Aww c'mon, i find the sound soothing! its the sound of summer. kick back close your eyes and dream of far away happy places with lots of warm sun. lol

or muffle em, stick the cirx box in a cardboard box in a drawer or wardrobe.
mind they still get a bit of air but


----------



## Rocky (Sep 8, 2008)

Hahahaha, around 2 months ago i was drinking with mates, and when i got home, i was very tired and all i could hear was the chirping, i had been drinking a fair bit, walked over to the crickets, picked up the container and hurled it into a wall. No more chirping.

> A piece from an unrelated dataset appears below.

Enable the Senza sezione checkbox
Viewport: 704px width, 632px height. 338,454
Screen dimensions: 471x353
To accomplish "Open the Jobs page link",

Needless to say i have a very bad cricket problem at my house now,


----------



## mattdadrma (Sep 8, 2008)

haha.. nice to see that other ppl have this problem.. Last time it happend to me I was up at 1am digging thru my frog tank to find the sly cricket that evaded the frogs..

he got what was coming to him =)


----------



## Fennwick (Sep 8, 2008)

yeah, ive also been up at 3am trying to find the uneaten cricket. thats why ive switched to woodies


----------



## Shonfield (Sep 8, 2008)

im thinking about woodies... but are they just as easy to keep and breed? never used them before...


----------



## Hooglabah (Sep 8, 2008)

heaps easyer you can almost forget about them. 
i ended up almost never haveing to feed my last pair of beardies cuz they missed two woodies and within 6 months there were always 5 or 6 that got caught out wen the light turned on and ended up as beardie food.


----------



## ryanharvey1993 (Sep 8, 2008)

I solved my problem last time by turning on the beardies heat lights and putting what was left of the crickets in for them to eat  wasnt many crickets left though so the beardies ate the lot of them easily


----------



## guff_man (Sep 8, 2008)

My crickets are in my room in the beardy cabinet, they do that noise every night, doesnt even bother me.
Always hear them outside my bedroom window in spring summer anyway.


----------



## koenbelg (Sep 10, 2008)

*get roaches*

crickets will always make that noice no matter what you do. Its there mating call. i got tired of the noice as well and had no luck breeding them, so i switched to roaches. they are quiet, breed easy, and are very good for all your reptiles


----------